Wake up, wake up I think I’m going to puke. I call Stop, on the bus, and she stumbles off. Does. Me holding her hair back, trying not to myself. Oh Jack’s Sore Asshole how’d we get to the Heath? I don’t know I don’t know where we are, and as the two-ten disappears What are we going to do? She points to the park Kentish Town’s the other side. No way! Are you mad? There could be rapists or anything. More like men having it off. And, in all our drinks, that’s enough. So down we go. In. Sobering under tree creak. Terrified to holding hands. At least the wind doesn’t whip as we trudge, smoking, regretting our livers’ work. Do you know where we are? No I’ve not been here in the dark. Some rustle sets us running out to the open and up. Look! Look at that. Night London. God it’s ugly, she says. But no no no I take its side. Somewhere below he is sleeping I hope on his own. And her beloved lies married down there while we, above, wait, enumerating our grass stains and watching til dawn lifts through the morning sky. Froze to the bones and organs tired, making our ways down. Well, that’s all folks! See you Monday, she says at the gate and knight us it Skank Night for immemorial ahead.

*

Six thirty-five and him pulling me out to Royal College Street.

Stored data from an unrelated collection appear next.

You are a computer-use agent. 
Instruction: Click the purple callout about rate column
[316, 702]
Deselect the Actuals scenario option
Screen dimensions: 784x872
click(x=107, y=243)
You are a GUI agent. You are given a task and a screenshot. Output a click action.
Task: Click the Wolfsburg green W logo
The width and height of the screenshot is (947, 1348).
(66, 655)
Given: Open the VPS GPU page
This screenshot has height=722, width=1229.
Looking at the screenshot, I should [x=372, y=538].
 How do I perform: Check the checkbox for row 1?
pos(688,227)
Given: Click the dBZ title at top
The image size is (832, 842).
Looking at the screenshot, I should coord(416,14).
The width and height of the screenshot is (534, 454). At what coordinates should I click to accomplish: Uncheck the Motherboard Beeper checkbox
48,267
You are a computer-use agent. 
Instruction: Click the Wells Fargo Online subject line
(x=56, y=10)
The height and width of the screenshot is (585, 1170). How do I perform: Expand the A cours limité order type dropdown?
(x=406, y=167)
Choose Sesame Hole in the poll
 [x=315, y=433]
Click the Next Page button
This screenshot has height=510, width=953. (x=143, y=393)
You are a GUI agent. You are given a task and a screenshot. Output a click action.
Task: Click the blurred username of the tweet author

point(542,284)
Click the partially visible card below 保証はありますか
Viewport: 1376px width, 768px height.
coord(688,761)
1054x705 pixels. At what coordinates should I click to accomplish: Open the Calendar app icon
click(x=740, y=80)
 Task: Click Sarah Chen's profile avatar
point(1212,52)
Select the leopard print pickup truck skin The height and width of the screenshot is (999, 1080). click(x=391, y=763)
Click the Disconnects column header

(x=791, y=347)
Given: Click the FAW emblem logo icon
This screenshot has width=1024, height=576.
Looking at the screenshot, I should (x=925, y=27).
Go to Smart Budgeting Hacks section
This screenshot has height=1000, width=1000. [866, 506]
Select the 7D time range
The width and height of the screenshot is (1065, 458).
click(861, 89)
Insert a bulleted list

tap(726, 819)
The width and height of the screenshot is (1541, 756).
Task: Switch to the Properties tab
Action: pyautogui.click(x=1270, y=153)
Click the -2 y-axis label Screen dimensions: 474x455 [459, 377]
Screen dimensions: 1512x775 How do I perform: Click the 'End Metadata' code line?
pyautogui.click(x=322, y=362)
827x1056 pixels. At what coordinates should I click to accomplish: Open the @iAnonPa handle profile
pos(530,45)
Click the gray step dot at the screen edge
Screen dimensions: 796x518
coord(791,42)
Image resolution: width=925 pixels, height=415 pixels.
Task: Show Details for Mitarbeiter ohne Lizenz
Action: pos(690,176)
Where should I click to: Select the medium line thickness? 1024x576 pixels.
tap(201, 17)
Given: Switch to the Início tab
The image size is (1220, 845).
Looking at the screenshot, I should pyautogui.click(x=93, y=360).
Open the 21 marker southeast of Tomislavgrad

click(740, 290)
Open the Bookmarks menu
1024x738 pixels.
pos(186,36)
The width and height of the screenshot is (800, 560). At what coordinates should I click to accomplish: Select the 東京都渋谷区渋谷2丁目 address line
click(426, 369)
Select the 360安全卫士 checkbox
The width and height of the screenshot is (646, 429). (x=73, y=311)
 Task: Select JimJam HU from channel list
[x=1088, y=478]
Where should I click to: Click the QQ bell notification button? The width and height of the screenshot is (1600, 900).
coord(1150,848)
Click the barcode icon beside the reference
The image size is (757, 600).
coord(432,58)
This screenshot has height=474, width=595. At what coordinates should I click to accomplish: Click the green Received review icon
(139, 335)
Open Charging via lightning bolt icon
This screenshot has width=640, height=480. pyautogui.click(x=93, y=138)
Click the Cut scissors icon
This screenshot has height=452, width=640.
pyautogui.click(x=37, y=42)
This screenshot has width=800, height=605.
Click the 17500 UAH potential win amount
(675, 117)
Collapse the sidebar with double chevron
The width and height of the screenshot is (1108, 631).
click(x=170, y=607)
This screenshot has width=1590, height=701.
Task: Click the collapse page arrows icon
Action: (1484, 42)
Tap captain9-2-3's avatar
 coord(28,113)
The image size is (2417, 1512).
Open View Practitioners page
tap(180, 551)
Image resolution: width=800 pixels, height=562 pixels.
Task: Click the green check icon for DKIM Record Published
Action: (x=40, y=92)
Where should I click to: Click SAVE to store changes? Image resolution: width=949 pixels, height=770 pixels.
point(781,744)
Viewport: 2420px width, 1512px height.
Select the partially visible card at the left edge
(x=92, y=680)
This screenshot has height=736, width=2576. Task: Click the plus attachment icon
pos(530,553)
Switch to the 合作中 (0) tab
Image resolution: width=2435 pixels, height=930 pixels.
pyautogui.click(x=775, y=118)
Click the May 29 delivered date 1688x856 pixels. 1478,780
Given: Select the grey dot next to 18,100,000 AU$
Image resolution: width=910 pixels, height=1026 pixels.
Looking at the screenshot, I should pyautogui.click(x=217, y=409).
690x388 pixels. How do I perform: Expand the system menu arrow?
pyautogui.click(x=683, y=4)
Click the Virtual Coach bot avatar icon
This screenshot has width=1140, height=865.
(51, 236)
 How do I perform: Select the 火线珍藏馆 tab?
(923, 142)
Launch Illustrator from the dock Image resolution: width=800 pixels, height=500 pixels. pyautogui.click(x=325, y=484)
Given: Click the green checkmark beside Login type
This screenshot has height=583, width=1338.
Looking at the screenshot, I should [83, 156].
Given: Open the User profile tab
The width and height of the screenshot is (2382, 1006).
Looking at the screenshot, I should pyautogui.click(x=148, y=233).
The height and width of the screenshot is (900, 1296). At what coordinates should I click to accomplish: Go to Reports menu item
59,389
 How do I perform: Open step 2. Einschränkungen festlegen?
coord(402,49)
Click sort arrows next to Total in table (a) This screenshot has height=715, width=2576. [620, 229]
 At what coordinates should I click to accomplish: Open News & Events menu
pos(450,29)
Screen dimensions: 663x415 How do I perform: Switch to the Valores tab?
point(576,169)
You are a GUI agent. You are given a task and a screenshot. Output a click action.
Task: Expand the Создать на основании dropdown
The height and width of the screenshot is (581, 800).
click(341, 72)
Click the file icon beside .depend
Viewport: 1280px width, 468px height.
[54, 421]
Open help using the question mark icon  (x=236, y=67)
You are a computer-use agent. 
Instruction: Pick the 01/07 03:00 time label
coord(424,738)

Jesus, fucking Hellcat, what’s wrong with you? You heard him. I heard him but that’s no excuse, he could’ve fucking killed you, he could’ve killed me — he was easily taller and four times the width! I barely touched him. That’s not the fucking point. I bet you’re glad you bombed Warrington, you heard what he said. I know and it was out of order and I told him that but you shouldn’t have hit him. Yes I should anyway you got him to stay back. That was only luck and him being far too drunk to realise he could’ve snapped me like a twig. Well fuck him. Yeah fuck him but I have to tell you something I’m not much good in a fight any more so let’s not do that again.